SAN’AT

Bir bahar sabahı, uzak bir şehrin sokaklarında dolaşan bir gezgin, gözleriyle güzellikleri keşfetmekteydi. Elinde bir harita, adım adım tarihi bir mabede doğru ilerliyordu. Bahçelerde açan çiçekler dikkatini çekiyor, ama aklında hep kendi diyarındaki bahar manzaraları vardı. Gözleri, yeşilin her tonunu arıyor, bir zamanlar kendi topraklarında gördüğü o muhteşem doğayı hatırlıyordu.

Mabedin kapısından içeri adım attığında, muazzam bir mozaik ile karşılaştı. Her parça, geçmişin izlerini taşıyor ve onu derin düşüncelere sevk ediyordu.

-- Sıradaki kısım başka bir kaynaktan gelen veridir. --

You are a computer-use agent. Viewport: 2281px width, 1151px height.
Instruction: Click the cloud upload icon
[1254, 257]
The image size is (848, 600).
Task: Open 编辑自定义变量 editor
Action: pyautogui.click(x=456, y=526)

Kırk asırlık bu yapı, ona hayranlıkla birlikte bir hüzün de veriyordu. Tam o sırada, duvardaki sülüs yazıyı fark etti. O an, kendi iç dünyasında bir sarsıntı hissetti; geçmişi, gelenekleri ve kendi kültürünün derinliğini düşündü.

Dışarı çıktığında, bir grup yerel halkın zeybek oynadığını gördü. Müzik, fırtına gibi yükseliyor, zeybekçilerin diz vuruşları, toprağı sarsıyordu. O an, dansın enerjisi içinde kayboldu. Kalbi hızla çarpmaya başladı; dansın her figürü, ona kendi köyünde izlediği bayramlardaki coşkuyu hatırlatıyordu.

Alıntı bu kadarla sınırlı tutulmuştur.